When you say “our” shared values, whom do you mean?
Jews, Muslims, Christians, all of us. The values that all of us pray will be held by our children as they build a better future.
You are arguably, given the global reach of your TV show, the world’s most famous non head-ofstate Muslim personality. What does that mean for you in terms of your close friendship with the Jewish community and your first visit to the Jewish state?
My close bond to my Jewish friends offers a huge opportunity to tell the story of how we can all thrive through the wisdom of others. My father, who is a surgeon, was trained by the top Jewish physicians in the world who had fled Europe during the Second World War. They passed their wisdom to him and he shared this knowledge to later generations of surgeons of every belief, including myself. Those of us blessed to be part of a heritage this rich have an obligation to serve as the ballast of the ship of society which is currently traveling into troubled waters.
Speaking of ships in troubled waters, you are also one of the Turkey’s most famous celebrities even though you are an American who lives in New Jersey. Can you address some of the recent tensions between two peoples who have heretofore been close strategic allies?
The symmetry of Israelis and Turks dwarfs any differences. I speak for many in Turkey who treasure our long friendship with Israel and remain optimistic that there is a path for reconciliation based on our shared values.

• WHAT TO PRODUCE
Please carry on the interview about shared values and Israeli-Turkish relations, starting after its last answer.

• THE DATA
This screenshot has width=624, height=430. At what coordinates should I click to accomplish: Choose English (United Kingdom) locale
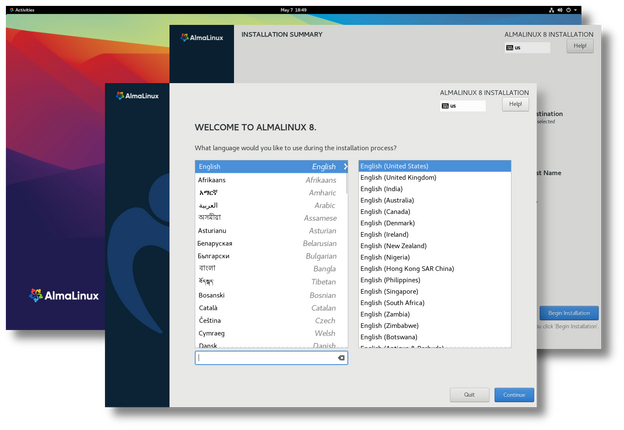click(398, 178)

• WRITTEN ANSWER
What similarities, if any, do you see between Judaism and Islam?
Very similar traditions, theologies and rituals. Of all our shared values, the most important to me, as a healer, is that “If you don’t nurture yourself, you cannot share your health with others.” We need to love ourselves so we can love our fellow human beings.
What are your thoughts on the Arab-Israeli conflict?
I often think we’re arguing about crumbs rather than focusing on building [a] bigger pie. There’s so much opportunity that I see throughout my travels in the Middle East, and the biggest resource by far are the people. Not the oil, or the land, but the people.
You recently met Dr. Miriam and Sheldon Adelson when you were all honored by our organization This World: The Values Network, for promoting universal Jewish values. After I interviewed you and Lisa on stage and you said you had not visited Israel, they immediately offered to make the trip possible. What is your impression of them?
I appreciate their passion in getting friends of the Jewish people to visit Israel, myself included. I am incredibly impressed by their intellect, generosity and wisdom. I spoke to Dr. Adelson at length about her vision for changing how we help troubled youth around the world. She wants to invest in kids because they are our future and always will be. I look forward to visiting her addiction clinic in Tel Aviv where she helps people who have fallen prey to addictive behavior as they try and cope with the challenges of life. I applaud Mr. Adelson for being wise enough to marry such a wise woman and brilliant physician. And by the way, Sheldon’s not so bad himself.
Why have you and I spent most of the plane trip talking about my upcoming book on lust?
As I watched your wife Debbie fall asleep as she read the final draft of your newest book, I could not help...but to ask why you, Shmuley, think that love is the death of marriage, and has to be replaced by lust? I’m intrigued to learn about how so many of us have lost the true sense of eroticism in healthy, sustained, monogamous relationships. And I speak as someone with 28 years of a track record in that area.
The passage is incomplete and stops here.